The end result is that I see this question as being one about how our technology and culture will evolve and adapt. The real question is what cool technology will we use to work around whatever problems forced us underground. That technology drives everything else, and is a very interesting question in it's own right. However, it's also a very difficult question to answer without knowing very exact details as the cause of our moving underground, thus the reason I have to ask follow up questions to give any useful advice.
Since sunlight is such a huge source of energy for...everything humanity would therefore do everything they could to find a way to harness that energy. Thus exactly how off-limits the above world is would be a huge question, because we will find a way to use technology to harness the energy and light above ground if at all possible, and that ability impacts everything about later technological, cultural, and physical evolution.
The question of how much warning humanity has before being forced below ground is also critical. How much technology we have to help us adapt depends on how much time we had to develop and build technology before moving below ground, which in turn affects everything about eventual development.

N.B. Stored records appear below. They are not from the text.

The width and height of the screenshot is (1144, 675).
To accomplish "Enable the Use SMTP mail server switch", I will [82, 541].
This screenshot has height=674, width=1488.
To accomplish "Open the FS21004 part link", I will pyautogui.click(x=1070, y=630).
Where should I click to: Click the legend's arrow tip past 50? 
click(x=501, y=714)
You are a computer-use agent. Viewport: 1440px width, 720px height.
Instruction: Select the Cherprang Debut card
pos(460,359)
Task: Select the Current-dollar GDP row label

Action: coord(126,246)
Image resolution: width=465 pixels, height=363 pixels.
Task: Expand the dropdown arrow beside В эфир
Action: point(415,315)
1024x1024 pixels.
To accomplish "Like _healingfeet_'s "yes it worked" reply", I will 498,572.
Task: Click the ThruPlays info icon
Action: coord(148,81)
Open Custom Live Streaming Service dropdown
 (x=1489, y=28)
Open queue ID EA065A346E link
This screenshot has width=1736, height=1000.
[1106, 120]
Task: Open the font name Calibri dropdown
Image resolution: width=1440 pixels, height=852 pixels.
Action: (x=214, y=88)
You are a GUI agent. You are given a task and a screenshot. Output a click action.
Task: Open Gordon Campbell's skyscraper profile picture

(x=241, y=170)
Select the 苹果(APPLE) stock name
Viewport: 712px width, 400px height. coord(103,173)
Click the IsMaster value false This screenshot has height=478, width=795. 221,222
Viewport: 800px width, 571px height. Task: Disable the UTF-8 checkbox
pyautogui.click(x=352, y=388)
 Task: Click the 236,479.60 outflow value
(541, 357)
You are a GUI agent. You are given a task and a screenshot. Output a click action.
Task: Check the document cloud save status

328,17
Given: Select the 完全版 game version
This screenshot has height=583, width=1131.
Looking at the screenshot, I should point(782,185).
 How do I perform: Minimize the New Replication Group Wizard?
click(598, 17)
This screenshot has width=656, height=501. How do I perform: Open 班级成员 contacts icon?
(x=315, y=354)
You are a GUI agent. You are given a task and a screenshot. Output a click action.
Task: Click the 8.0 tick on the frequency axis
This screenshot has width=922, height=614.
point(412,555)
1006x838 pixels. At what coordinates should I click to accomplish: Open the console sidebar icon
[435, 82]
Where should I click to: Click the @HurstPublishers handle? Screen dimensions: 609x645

Finally how many humans died during the first 1-2 generations is a huge factor on whether we would notice any phenotype difference due to moving underground. If only 10-20% of humanity died out, then I wouldn't expect a huge difference in phenotype, beyond skin coloration, to occur because we clearly adapted our enviroment fast enough to avoid facing significant evolutionary pressures. if 50% of the population died out, then we would expect to see those with existing phenotypes that are better adapted to life below ground to be the norm. Again this is more about how common or perhaps exaggerated existing traits are, they would still likely look mostly human.